** Saved data entries **

● ● ● ● ● ● ●

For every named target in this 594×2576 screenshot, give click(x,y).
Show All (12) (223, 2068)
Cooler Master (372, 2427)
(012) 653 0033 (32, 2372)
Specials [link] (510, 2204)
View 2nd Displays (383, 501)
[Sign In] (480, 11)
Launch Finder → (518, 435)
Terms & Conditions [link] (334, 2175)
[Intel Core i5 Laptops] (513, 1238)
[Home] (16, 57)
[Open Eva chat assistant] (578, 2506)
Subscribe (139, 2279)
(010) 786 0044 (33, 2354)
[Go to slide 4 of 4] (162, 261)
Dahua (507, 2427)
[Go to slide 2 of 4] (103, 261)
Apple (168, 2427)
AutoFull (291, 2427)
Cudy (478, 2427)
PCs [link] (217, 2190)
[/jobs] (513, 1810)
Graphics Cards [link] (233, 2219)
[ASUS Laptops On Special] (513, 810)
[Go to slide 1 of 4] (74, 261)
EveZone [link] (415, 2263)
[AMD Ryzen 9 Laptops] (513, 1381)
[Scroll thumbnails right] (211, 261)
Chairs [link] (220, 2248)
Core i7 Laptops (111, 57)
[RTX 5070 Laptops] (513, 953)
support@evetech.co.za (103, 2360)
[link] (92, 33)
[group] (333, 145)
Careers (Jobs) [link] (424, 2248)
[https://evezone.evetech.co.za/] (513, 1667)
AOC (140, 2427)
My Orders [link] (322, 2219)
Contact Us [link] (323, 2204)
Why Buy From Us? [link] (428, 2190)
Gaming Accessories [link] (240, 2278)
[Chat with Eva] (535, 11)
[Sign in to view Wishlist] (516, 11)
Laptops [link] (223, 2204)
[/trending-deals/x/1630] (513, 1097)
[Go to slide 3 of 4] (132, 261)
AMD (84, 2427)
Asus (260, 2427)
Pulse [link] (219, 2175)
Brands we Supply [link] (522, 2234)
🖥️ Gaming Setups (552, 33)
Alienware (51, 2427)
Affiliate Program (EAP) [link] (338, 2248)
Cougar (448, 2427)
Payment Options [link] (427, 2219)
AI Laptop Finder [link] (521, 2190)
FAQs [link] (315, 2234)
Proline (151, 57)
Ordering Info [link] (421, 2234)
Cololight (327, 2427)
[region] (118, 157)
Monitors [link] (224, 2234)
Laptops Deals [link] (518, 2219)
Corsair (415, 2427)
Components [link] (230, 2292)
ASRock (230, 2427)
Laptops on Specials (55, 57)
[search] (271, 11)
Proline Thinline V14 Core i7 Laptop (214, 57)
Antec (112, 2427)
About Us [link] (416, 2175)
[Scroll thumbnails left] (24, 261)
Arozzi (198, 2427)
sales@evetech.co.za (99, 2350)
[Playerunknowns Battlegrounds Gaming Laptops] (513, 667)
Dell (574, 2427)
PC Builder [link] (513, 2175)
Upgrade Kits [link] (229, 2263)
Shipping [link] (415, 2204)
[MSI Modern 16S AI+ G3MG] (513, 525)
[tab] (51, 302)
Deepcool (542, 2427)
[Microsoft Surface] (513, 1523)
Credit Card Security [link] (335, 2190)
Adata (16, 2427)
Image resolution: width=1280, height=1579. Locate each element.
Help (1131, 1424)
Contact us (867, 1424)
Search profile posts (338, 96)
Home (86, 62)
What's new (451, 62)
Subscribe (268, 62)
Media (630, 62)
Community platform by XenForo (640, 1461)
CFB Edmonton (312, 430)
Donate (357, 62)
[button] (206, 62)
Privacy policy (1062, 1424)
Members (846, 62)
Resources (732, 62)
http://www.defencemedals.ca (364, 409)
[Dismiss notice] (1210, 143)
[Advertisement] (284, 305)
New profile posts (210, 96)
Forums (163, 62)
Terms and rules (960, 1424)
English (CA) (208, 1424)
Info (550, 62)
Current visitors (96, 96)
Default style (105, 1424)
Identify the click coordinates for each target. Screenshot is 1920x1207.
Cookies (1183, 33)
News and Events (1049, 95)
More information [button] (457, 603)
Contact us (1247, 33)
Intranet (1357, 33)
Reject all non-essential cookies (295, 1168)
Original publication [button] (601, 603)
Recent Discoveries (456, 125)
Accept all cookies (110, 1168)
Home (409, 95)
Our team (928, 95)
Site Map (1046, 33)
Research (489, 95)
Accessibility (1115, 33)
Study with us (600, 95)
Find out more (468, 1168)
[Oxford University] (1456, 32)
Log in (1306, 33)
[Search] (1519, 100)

● ● ● ● ● ● ●

** TASK STATEMENT **
Transcribe the entries above exactly.

** WRITTEN ANSWER **
For every named target in this 594×2576 screenshot, give click(x,y).
Show All (12) (223, 2068)
Cooler Master (372, 2427)
(012) 653 0033 (32, 2372)
Specials [link] (510, 2204)
View 2nd Displays (383, 501)
[Sign In] (480, 11)
Launch Finder → (518, 435)
Terms & Conditions [link] (334, 2175)
[Intel Core i5 Laptops] (513, 1238)
[Home] (16, 57)
[Open Eva chat assistant] (578, 2506)
Subscribe (139, 2279)
(010) 786 0044 (33, 2354)
[Go to slide 4 of 4] (162, 261)
Dahua (507, 2427)
[Go to slide 2 of 4] (103, 261)
Apple (168, 2427)
AutoFull (291, 2427)
Cudy (478, 2427)
PCs [link] (217, 2190)
[/jobs] (513, 1810)
Graphics Cards [link] (233, 2219)
[ASUS Laptops On Special] (513, 810)
[Go to slide 1 of 4] (74, 261)
EveZone [link] (415, 2263)
[AMD Ryzen 9 Laptops] (513, 1381)
[Scroll thumbnails right] (211, 261)
Chairs [link] (220, 2248)
Core i7 Laptops (111, 57)
[RTX 5070 Laptops] (513, 953)
support@evetech.co.za (103, 2360)
[link] (92, 33)
[group] (333, 145)
Careers (Jobs) [link] (424, 2248)
[https://evezone.evetech.co.za/] (513, 1667)
AOC (140, 2427)
My Orders [link] (322, 2219)
Contact Us [link] (323, 2204)
Why Buy From Us? [link] (428, 2190)
Gaming Accessories [link] (240, 2278)
[Chat with Eva] (535, 11)
[Sign in to view Wishlist] (516, 11)
Laptops [link] (223, 2204)
[/trending-deals/x/1630] (513, 1097)
[Go to slide 3 of 4] (132, 261)
AMD (84, 2427)
Asus (260, 2427)
Pulse [link] (219, 2175)
Brands we Supply [link] (522, 2234)
🖥️ Gaming Setups (552, 33)
Alienware (51, 2427)
Affiliate Program (EAP) [link] (338, 2248)
Cougar (448, 2427)
Payment Options [link] (427, 2219)
AI Laptop Finder [link] (521, 2190)
FAQs [link] (315, 2234)
Proline (151, 57)
Ordering Info [link] (421, 2234)
Cololight (327, 2427)
[region] (118, 157)
Monitors [link] (224, 2234)
Laptops Deals [link] (518, 2219)
Corsair (415, 2427)
Components [link] (230, 2292)
ASRock (230, 2427)
Laptops on Specials (55, 57)
[search] (271, 11)
Proline Thinline V14 Core i7 Laptop (214, 57)
Antec (112, 2427)
About Us [link] (416, 2175)
[Scroll thumbnails left] (24, 261)
Arozzi (198, 2427)
sales@evetech.co.za (99, 2350)
[Playerunknowns Battlegrounds Gaming Laptops] (513, 667)
Dell (574, 2427)
PC Builder [link] (513, 2175)
Upgrade Kits [link] (229, 2263)
Shipping [link] (415, 2204)
[MSI Modern 16S AI+ G3MG] (513, 525)
[tab] (51, 302)
Deepcool (542, 2427)
[Microsoft Surface] (513, 1523)
Credit Card Security [link] (335, 2190)
Adata (16, 2427)
Image resolution: width=1280, height=1579. Locate each element.
Help (1131, 1424)
Contact us (867, 1424)
Search profile posts (338, 96)
Home (86, 62)
What's new (451, 62)
Subscribe (268, 62)
Media (630, 62)
Community platform by XenForo (640, 1461)
CFB Edmonton (312, 430)
Donate (357, 62)
[button] (206, 62)
Privacy policy (1062, 1424)
Members (846, 62)
Resources (732, 62)
http://www.defencemedals.ca (364, 409)
[Dismiss notice] (1210, 143)
[Advertisement] (284, 305)
New profile posts (210, 96)
Forums (163, 62)
Terms and rules (960, 1424)
English (CA) (208, 1424)
Info (550, 62)
Current visitors (96, 96)
Default style (105, 1424)
Identify the click coordinates for each target. Screenshot is 1920x1207.
Cookies (1183, 33)
News and Events (1049, 95)
More information [button] (457, 603)
Contact us (1247, 33)
Intranet (1357, 33)
Reject all non-essential cookies (295, 1168)
Original publication [button] (601, 603)
Recent Discoveries (456, 125)
Accept all cookies (110, 1168)
Home (409, 95)
Our team (928, 95)
Site Map (1046, 33)
Research (489, 95)
Accessibility (1115, 33)
Study with us (600, 95)
Find out more (468, 1168)
[Oxford University] (1456, 32)
Log in (1306, 33)
[Search] (1519, 100)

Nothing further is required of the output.